Written exercise 1>
In the mailing-list message about C++ lexing stability, translate this sentence into French: "This was, however, a change made by the C++ committee and not by an external group."
Written exercise 2>
Continue the mailing-list message about C++ lexing stability, starting after its final sentence.

From: Corentin Jabot <corentinjabot_at_[hidden]>
Date: Wed, 30 Sep 2020 00:28:23 +0200
On Wed, 30 Sep 2020 at 00:00, Hubert Tong via SG16 <sg16_at_[hidden]>
wrote:

> In general, lexing stability is not guaranteed for C++. For example, we
> added <=>.
>
> This means that the following program changes in behaviour between C++17
> and C++20:
> template <auto> int foo(...);
>
> template <typename T>
> auto bar(T &t) -> char (*)[0 ? sizeof(foo<&T::operator<=> != nullptr >
> (t)) : 42];
>
> template <typename T>
> void bar(const T &t);
>
> struct A {
> bool operator<=(const A &);
> friend decltype(nullptr) operator>(decltype(nullptr), const A &);
> } a;
>
> int main(void) { bar(a); }
>
> This was, however, a change made by the C++ committee and not by an
> external group.
>
> I am concerned if syntactically significant properties of characters may
> change between versions of UCS.

Dataset entries>

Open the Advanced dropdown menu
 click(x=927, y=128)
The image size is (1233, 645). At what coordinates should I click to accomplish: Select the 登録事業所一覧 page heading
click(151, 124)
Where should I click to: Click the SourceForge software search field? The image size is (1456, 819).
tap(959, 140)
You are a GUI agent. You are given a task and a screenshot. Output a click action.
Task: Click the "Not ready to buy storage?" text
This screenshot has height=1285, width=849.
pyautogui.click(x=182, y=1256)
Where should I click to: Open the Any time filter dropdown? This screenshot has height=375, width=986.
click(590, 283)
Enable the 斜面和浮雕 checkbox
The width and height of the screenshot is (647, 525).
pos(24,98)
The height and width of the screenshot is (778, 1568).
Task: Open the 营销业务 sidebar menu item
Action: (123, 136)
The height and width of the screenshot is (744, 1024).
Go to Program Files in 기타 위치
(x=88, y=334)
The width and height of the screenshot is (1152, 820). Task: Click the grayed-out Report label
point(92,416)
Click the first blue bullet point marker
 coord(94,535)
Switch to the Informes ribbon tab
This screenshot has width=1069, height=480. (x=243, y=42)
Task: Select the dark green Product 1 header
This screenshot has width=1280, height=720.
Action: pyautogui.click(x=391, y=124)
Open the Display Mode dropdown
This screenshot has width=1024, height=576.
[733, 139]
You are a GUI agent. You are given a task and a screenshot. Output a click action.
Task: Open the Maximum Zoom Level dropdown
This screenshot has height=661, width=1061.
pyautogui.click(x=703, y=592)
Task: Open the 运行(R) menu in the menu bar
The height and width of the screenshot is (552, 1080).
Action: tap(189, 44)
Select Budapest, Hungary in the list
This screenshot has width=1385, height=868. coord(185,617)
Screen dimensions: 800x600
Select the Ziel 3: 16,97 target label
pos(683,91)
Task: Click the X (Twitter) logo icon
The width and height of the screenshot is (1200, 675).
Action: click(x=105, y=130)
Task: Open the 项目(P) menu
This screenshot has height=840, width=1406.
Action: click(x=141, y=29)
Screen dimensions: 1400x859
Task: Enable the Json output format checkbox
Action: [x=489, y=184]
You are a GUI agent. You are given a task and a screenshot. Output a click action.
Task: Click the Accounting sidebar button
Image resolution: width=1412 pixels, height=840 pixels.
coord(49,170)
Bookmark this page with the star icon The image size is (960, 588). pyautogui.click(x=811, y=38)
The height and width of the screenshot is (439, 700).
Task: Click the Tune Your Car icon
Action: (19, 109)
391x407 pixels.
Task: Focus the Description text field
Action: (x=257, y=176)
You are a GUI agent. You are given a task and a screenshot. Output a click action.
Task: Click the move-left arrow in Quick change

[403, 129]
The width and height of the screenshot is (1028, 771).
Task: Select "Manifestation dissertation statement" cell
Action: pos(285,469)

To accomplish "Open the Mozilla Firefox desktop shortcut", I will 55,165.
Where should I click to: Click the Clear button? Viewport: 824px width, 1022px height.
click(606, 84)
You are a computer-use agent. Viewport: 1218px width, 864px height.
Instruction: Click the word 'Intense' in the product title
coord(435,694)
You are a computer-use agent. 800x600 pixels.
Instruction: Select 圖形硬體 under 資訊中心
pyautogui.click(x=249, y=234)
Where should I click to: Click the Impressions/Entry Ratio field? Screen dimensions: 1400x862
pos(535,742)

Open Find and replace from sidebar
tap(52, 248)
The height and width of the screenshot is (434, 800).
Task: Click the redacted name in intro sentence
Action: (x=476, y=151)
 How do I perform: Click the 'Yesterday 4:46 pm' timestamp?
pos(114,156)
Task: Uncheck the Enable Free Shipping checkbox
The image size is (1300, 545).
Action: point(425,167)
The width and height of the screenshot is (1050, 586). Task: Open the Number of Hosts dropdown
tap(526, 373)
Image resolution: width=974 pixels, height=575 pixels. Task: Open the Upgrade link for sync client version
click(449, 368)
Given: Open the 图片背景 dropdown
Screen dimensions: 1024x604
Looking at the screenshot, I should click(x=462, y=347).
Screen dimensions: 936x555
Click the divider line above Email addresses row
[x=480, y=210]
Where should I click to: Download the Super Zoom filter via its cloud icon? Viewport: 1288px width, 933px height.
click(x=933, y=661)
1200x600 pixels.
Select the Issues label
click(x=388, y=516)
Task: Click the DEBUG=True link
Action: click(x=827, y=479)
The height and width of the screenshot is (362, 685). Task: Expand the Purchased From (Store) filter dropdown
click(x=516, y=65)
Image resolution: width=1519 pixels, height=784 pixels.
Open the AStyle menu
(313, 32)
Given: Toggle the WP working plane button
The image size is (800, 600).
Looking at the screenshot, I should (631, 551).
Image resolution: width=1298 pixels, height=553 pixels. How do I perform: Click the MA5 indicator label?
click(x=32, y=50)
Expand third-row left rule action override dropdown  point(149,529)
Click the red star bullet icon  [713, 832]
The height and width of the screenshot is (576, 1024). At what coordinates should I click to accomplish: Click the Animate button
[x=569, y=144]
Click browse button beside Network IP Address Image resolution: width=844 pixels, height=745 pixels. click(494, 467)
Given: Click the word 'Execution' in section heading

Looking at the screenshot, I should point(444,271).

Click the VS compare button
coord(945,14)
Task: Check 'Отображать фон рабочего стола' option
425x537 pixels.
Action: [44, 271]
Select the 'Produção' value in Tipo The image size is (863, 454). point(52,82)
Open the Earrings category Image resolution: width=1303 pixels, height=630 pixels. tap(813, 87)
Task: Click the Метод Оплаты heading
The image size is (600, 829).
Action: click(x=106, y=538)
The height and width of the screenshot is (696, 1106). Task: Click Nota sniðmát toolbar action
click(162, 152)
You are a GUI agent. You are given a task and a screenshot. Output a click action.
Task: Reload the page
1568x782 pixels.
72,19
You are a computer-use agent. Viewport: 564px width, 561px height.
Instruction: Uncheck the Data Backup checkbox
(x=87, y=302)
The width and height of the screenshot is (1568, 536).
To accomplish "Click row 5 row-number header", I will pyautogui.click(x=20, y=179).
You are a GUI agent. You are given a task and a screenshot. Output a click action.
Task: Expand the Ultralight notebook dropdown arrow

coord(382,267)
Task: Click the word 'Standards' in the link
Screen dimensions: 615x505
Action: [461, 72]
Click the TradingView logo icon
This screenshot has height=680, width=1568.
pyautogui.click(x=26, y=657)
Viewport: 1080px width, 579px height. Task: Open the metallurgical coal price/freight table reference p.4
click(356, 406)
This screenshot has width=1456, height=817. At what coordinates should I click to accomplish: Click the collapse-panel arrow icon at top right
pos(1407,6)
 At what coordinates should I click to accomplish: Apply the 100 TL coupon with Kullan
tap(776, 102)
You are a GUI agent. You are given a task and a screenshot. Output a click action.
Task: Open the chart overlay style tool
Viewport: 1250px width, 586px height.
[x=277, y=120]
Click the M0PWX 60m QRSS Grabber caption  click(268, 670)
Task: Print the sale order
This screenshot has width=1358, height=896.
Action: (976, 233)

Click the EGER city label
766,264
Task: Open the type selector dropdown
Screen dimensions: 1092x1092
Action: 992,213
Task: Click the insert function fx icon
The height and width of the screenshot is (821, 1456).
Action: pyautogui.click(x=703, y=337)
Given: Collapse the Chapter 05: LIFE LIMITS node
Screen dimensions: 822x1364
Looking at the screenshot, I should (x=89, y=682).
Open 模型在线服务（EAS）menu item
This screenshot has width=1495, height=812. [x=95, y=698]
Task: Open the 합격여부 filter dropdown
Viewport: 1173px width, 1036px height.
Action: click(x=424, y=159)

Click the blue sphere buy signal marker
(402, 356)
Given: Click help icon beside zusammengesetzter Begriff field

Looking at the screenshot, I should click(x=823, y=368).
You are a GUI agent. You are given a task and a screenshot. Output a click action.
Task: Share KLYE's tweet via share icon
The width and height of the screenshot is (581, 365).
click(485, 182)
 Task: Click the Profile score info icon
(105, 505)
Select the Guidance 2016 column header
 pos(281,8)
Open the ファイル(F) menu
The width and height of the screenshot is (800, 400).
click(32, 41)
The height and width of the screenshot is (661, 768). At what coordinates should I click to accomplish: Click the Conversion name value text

Written response 1>
Il s'agissait toutefois d'un changement apporté par le comité C++ et non par un groupe externe.

Written response 2>
> The example that comes to mind is the possibility of a line separator
> character being added to UCS that would change where a C++-style //
> comment ends.
>

I think the intent at this point is that the set of line breaking unicode
code point sequences after phase 1 should be explicitly listed by the
wording, this is a small list which has not changed in the 90s afaict.
So even if new characters of the sort were to be introduced in unicode, it
would not impact C++ without us noticing.

The only thing that is currently fully handled by unicode is what is
considered an identifier (as of P1945).

Which is not an issue as the property is stable.
Non identifiers can become identifiers, not the other way around. So a
program which might compile with a compiler with a unicode 13 database
might not compile with one with a unicode 11 database for example, which
is a reasonable limitation.

In places where the lexing does not look at properties (aka everything
except identifiers as everything else is listed explicitly) whether a code
point is assigned or not is not meaningful to the semantic of the program.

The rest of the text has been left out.